A collection of hexagons, each containing a different icon. On the left are three outlined heads: two with glasses, one a robot. The hexagons include a mall, a bridge, a raccoon, a Viking, and a goose.

External news

Anthropic’s dispute with the Pentagon

On March 4, the Pentagon designated Anthropic as a supply chain risk after a dispute over Anthropic’s refusal to allow Claude to be used for mass domestic surveillance or fully autonomous weapons systems. The supply chain risk designation is historically reserved for foreign adversaries, making this move an unprecedented action against a US company. 

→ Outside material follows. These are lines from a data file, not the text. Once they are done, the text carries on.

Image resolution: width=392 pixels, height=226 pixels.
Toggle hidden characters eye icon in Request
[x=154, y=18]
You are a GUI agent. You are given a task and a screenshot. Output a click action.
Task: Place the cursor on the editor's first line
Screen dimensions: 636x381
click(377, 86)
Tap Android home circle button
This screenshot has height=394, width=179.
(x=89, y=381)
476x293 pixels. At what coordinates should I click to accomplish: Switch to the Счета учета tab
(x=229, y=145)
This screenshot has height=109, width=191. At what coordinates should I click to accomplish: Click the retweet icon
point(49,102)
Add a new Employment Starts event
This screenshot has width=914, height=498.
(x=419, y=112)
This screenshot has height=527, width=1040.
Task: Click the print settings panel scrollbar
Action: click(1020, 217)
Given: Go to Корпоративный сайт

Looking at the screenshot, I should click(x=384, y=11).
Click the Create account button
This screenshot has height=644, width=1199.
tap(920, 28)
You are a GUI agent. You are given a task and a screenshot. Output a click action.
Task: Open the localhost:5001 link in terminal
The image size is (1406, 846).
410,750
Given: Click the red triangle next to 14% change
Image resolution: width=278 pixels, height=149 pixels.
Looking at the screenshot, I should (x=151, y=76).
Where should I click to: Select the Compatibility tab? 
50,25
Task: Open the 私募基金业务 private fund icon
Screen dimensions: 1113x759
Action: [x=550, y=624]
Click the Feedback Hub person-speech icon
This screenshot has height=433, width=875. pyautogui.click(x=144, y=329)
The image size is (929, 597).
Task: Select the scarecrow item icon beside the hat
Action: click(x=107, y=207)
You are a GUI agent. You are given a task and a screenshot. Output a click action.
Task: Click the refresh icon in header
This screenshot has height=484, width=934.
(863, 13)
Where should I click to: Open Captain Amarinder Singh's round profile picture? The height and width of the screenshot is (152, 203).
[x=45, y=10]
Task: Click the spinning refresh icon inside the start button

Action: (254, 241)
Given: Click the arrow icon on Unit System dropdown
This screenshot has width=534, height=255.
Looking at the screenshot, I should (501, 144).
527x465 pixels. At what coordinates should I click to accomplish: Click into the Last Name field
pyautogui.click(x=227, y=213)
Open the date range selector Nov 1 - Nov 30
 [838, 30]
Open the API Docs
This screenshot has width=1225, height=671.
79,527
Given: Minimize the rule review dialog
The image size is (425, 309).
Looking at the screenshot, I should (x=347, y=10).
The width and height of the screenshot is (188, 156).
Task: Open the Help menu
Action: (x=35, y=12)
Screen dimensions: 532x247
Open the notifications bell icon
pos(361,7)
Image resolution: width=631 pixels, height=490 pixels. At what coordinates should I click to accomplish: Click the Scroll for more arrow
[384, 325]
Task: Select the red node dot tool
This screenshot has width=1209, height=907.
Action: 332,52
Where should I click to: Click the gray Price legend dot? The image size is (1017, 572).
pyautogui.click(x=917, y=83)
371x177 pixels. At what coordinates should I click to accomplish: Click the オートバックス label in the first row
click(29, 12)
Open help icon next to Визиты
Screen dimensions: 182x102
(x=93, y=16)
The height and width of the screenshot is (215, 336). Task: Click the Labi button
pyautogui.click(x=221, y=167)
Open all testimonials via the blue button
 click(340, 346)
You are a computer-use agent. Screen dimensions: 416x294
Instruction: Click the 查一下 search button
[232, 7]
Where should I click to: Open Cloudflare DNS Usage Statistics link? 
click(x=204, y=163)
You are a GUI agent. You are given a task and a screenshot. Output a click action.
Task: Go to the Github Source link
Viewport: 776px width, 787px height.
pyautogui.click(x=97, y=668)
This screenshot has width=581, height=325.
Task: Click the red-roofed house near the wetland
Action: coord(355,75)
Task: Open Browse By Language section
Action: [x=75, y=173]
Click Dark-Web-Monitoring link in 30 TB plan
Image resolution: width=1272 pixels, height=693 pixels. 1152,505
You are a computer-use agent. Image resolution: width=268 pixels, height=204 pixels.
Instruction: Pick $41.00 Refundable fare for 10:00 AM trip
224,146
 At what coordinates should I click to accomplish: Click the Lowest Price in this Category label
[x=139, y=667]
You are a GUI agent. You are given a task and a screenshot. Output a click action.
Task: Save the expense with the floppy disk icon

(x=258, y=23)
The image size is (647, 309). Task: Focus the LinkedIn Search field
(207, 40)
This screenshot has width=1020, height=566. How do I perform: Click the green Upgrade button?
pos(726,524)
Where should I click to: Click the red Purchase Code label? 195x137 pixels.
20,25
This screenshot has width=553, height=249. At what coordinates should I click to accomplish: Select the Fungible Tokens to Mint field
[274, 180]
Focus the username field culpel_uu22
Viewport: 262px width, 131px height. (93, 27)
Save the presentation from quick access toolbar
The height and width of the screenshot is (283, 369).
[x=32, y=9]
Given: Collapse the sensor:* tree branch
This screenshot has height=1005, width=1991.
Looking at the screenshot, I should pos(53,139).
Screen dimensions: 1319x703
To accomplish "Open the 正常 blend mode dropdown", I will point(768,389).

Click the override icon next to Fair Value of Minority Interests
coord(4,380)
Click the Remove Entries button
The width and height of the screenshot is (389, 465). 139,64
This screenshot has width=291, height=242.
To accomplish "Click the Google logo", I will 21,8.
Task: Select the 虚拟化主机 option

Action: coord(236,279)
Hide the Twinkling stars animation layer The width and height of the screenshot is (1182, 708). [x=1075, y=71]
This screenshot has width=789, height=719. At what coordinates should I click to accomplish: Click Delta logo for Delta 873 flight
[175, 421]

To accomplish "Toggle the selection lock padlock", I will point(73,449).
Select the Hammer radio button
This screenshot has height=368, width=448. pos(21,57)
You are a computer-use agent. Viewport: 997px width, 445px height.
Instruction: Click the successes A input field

On March 5, Anthropic released a statement about the designation, stating both that they do not think the supply chain risk designation was legitimate and that they do not expect it to affect the majority of their customers. On Monday, they filed two lawsuits against the Department of Defense

We’re keeping an eye on this story as Anthropic serves as the primary model provider for Posit AI and many of our developers use Claude models, but the designation’s broader implications for the tech industry remain unclear.

Model releases

Since our last newsletter edition, there have been several model releases:

  • OpenAI released GPT 5.4. Broadly, the model has a more natural and predictable feel than its recent predecessors. This release was also accompanied by an experimental 1M context window (up from 400,000 with GPT-5.3-Codex).
  • Google Gemini released Gemini 3.1 Flash-Lite. The Flash-Lite line, their name for a very small and cheap set of models, hadn’t received an upgrade since the 2.5 family.
  • The Qwen team released Qwen3.5, a series of models at the open-weights frontier. For those interested in running models on their own machine, the Qwen models are the top-of-the-line. That said, several lead researchers on the Qwen team stepped down shortly after the Qwen3.5 release. It’s unclear how these changes will affect future Qwen models and how long Qwen will maintain its lead in the open-weights space.

 

Posit news

AI in RStudio

Last Thursday, we announced AI functionality in RStudio, available through the Posit AI service. There are two components: Posit Assistant, a data science and coding agent that lives directly within RStudio, and Next Edit Suggestions (NES), advanced autocomplete functionality built for working with data. Simon has two blog posts about these features on his personal blog: How Posit AI’s Next Edit Suggestions work and Introducing Posit AI

Many people and teams across Posit have put a lot of work and thought into both Posit Assistant and NES to make them useful and trustworthy for people who work with data. If you’d like, you can try out Posit AI with a free trial.

nesevals

The NES evals that the team used to develop the NES functionality mentioned above are open-source! You can learn how it works in Simon’s blog post and check out the eval here

Wes McKinney’s agentic engineering projects and workflow 

In a recent blog post, Rich Iannone walks through five recent projects from Wes McKinney and explores how his use of coding agents and workflow setup helps him to be so productive. 

 

Learn more

  • A recent study from Anthropic found that junior engineers who used AI assistance to learn a new coding skill understood the skill worse than those who coded “by hand.” Relatedly, Dr. Cat Hicks released a learning-opportunities Claude Skill that helps coders pause for “deliberate skill development during AI-assisted coding.”
  • Anthropic and OpenAI both recently announced programs providing free premium subscriptions for maintainers of large open source projects.
  • The company Taalas hard-wires individual AI models into custom silicon for dramatically faster and more energy-efficient inference. A demo shows a deployment of Llama 3.1 8B responding at the (very fast) speed of 15k-20k tokens/second, nearly ten times faster than the current state-of-the-art for that model on a GPU.